■ **What is expected**: Update the rows below, replacing each occurrence of "GUI agent" with "interface agent" and leaving everything else unchanged.

■ **Data lines**:
## START

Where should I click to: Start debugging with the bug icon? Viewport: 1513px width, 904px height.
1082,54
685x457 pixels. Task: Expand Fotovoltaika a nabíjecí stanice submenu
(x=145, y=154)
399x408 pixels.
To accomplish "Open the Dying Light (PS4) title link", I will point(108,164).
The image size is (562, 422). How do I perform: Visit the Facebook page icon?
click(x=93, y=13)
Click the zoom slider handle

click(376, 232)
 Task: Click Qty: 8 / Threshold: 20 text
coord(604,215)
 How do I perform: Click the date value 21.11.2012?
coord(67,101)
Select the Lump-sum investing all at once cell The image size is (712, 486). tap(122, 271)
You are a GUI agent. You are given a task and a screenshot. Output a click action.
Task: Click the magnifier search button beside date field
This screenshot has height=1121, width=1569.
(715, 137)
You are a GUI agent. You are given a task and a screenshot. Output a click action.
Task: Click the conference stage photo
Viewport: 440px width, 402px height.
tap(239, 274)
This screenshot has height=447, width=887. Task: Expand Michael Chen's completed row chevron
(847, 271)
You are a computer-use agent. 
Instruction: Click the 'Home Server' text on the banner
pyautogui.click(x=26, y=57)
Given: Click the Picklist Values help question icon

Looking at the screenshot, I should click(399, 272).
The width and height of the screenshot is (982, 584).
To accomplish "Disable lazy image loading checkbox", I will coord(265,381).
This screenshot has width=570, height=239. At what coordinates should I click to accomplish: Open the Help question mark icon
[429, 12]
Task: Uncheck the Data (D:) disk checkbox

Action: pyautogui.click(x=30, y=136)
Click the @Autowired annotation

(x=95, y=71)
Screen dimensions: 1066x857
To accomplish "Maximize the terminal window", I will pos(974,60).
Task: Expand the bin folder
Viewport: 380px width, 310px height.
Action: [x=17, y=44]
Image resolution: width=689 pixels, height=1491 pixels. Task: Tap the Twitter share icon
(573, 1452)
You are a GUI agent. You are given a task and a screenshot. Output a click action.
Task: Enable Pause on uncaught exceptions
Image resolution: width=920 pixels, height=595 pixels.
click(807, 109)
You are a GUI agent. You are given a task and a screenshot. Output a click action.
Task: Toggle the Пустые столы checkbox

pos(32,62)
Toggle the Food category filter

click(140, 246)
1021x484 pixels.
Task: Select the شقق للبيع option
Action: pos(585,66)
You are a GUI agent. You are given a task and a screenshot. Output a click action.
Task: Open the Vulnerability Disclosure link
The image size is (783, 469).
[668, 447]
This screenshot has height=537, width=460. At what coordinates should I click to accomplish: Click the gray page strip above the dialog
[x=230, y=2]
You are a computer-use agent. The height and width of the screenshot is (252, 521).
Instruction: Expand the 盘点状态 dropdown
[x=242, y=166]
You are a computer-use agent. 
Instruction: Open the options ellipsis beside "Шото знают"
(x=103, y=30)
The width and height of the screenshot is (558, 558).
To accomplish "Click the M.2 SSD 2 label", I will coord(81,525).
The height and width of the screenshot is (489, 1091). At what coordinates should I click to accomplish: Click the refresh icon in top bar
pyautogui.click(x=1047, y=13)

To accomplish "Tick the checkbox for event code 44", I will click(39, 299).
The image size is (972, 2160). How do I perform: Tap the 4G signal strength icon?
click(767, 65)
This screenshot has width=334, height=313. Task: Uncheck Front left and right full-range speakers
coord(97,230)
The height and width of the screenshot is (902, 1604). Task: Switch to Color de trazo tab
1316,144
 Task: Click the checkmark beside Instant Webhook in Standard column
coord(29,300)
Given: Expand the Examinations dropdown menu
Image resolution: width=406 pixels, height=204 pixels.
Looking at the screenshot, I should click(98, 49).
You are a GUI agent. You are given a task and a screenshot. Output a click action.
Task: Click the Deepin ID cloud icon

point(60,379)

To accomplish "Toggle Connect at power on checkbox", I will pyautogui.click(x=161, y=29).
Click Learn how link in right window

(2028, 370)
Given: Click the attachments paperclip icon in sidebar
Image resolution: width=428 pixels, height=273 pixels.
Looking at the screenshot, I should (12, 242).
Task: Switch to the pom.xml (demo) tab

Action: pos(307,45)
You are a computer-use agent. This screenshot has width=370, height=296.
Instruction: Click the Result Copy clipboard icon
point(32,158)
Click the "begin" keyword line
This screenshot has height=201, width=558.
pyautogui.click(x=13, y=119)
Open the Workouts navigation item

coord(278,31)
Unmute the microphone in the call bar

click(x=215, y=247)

## END

■ **Written reply**:
Where should I click to: Start debugging with the bug icon? Viewport: 1513px width, 904px height.
1082,54
685x457 pixels. Task: Expand Fotovoltaika a nabíjecí stanice submenu
(x=145, y=154)
399x408 pixels.
To accomplish "Open the Dying Light (PS4) title link", I will point(108,164).
The image size is (562, 422). How do I perform: Visit the Facebook page icon?
click(x=93, y=13)
Click the zoom slider handle

click(376, 232)
 Task: Click Qty: 8 / Threshold: 20 text
coord(604,215)
 How do I perform: Click the date value 21.11.2012?
coord(67,101)
Select the Lump-sum investing all at once cell The image size is (712, 486). tap(122, 271)
You are a interface agent. You are given a task and a screenshot. Output a click action.
Task: Click the magnifier search button beside date field
This screenshot has height=1121, width=1569.
(715, 137)
You are a interface agent. You are given a task and a screenshot. Output a click action.
Task: Click the conference stage photo
Viewport: 440px width, 402px height.
tap(239, 274)
This screenshot has height=447, width=887. Task: Expand Michael Chen's completed row chevron
(847, 271)
You are a computer-use agent. 
Instruction: Click the 'Home Server' text on the banner
pyautogui.click(x=26, y=57)
Given: Click the Picklist Values help question icon

Looking at the screenshot, I should click(399, 272).
The width and height of the screenshot is (982, 584).
To accomplish "Disable lazy image loading checkbox", I will coord(265,381).
This screenshot has width=570, height=239. At what coordinates should I click to accomplish: Open the Help question mark icon
[429, 12]
Task: Uncheck the Data (D:) disk checkbox

Action: pyautogui.click(x=30, y=136)
Click the @Autowired annotation

(x=95, y=71)
Screen dimensions: 1066x857
To accomplish "Maximize the terminal window", I will pos(974,60).
Task: Expand the bin folder
Viewport: 380px width, 310px height.
Action: [x=17, y=44]
Image resolution: width=689 pixels, height=1491 pixels. Task: Tap the Twitter share icon
(573, 1452)
You are a interface agent. You are given a task and a screenshot. Output a click action.
Task: Enable Pause on uncaught exceptions
Image resolution: width=920 pixels, height=595 pixels.
click(807, 109)
You are a interface agent. You are given a task and a screenshot. Output a click action.
Task: Toggle the Пустые столы checkbox

pos(32,62)
Toggle the Food category filter

click(140, 246)
1021x484 pixels.
Task: Select the شقق للبيع option
Action: pos(585,66)
You are a interface agent. You are given a task and a screenshot. Output a click action.
Task: Open the Vulnerability Disclosure link
The image size is (783, 469).
[668, 447]
This screenshot has height=537, width=460. At what coordinates should I click to accomplish: Click the gray page strip above the dialog
[x=230, y=2]
You are a computer-use agent. The height and width of the screenshot is (252, 521).
Instruction: Expand the 盘点状态 dropdown
[x=242, y=166]
You are a computer-use agent. 
Instruction: Open the options ellipsis beside "Шото знают"
(x=103, y=30)
The width and height of the screenshot is (558, 558).
To accomplish "Click the M.2 SSD 2 label", I will coord(81,525).
The height and width of the screenshot is (489, 1091). At what coordinates should I click to accomplish: Click the refresh icon in top bar
pyautogui.click(x=1047, y=13)

To accomplish "Tick the checkbox for event code 44", I will click(39, 299).
The image size is (972, 2160). How do I perform: Tap the 4G signal strength icon?
click(767, 65)
This screenshot has width=334, height=313. Task: Uncheck Front left and right full-range speakers
coord(97,230)
The height and width of the screenshot is (902, 1604). Task: Switch to Color de trazo tab
1316,144
 Task: Click the checkmark beside Instant Webhook in Standard column
coord(29,300)
Given: Expand the Examinations dropdown menu
Image resolution: width=406 pixels, height=204 pixels.
Looking at the screenshot, I should click(98, 49).
You are a interface agent. You are given a task and a screenshot. Output a click action.
Task: Click the Deepin ID cloud icon

point(60,379)

To accomplish "Toggle Connect at power on checkbox", I will pyautogui.click(x=161, y=29).
Click Learn how link in right window

(2028, 370)
Given: Click the attachments paperclip icon in sidebar
Image resolution: width=428 pixels, height=273 pixels.
Looking at the screenshot, I should (12, 242).
Task: Switch to the pom.xml (demo) tab

Action: pos(307,45)
You are a computer-use agent. This screenshot has width=370, height=296.
Instruction: Click the Result Copy clipboard icon
point(32,158)
Click the "begin" keyword line
This screenshot has height=201, width=558.
pyautogui.click(x=13, y=119)
Open the Workouts navigation item

coord(278,31)
Unmute the microphone in the call bar

click(x=215, y=247)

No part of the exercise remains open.